**Data under study**
%%
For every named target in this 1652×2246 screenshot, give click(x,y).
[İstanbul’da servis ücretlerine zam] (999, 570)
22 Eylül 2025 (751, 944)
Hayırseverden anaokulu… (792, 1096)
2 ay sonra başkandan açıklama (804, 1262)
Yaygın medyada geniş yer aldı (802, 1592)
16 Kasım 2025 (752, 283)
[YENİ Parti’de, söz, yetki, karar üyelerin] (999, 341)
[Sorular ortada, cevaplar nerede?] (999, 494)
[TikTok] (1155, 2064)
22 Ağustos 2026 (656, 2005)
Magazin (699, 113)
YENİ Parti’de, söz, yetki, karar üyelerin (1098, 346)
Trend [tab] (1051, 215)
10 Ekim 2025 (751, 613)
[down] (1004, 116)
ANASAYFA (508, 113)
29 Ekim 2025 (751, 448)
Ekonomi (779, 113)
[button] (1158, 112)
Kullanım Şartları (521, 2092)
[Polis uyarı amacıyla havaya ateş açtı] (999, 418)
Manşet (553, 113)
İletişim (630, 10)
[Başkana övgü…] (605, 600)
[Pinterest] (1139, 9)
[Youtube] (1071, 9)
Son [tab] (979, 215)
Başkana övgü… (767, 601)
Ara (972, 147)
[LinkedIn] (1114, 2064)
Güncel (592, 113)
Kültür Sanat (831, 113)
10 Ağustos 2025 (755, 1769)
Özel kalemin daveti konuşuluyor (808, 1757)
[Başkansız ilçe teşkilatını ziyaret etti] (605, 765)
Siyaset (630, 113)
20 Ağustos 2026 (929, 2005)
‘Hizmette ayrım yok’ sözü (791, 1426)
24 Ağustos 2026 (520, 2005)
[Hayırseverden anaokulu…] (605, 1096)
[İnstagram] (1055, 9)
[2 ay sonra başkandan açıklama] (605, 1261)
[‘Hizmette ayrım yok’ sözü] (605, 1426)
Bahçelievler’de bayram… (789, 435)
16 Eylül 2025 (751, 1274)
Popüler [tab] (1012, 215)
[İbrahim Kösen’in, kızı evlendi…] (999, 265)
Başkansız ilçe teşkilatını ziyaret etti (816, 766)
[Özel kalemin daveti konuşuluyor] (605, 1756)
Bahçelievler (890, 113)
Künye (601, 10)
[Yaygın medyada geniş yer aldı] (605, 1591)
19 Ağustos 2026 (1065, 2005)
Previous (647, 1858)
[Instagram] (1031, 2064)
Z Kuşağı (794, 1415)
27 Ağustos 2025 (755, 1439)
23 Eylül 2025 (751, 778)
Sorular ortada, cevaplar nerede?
%%
**What to do**
I need each line from the listing where the word "Bahçelievler" occurs.

**Solution to the problem**
Bahçelievler’de bayram… (789, 435)
Bahçelievler (890, 113)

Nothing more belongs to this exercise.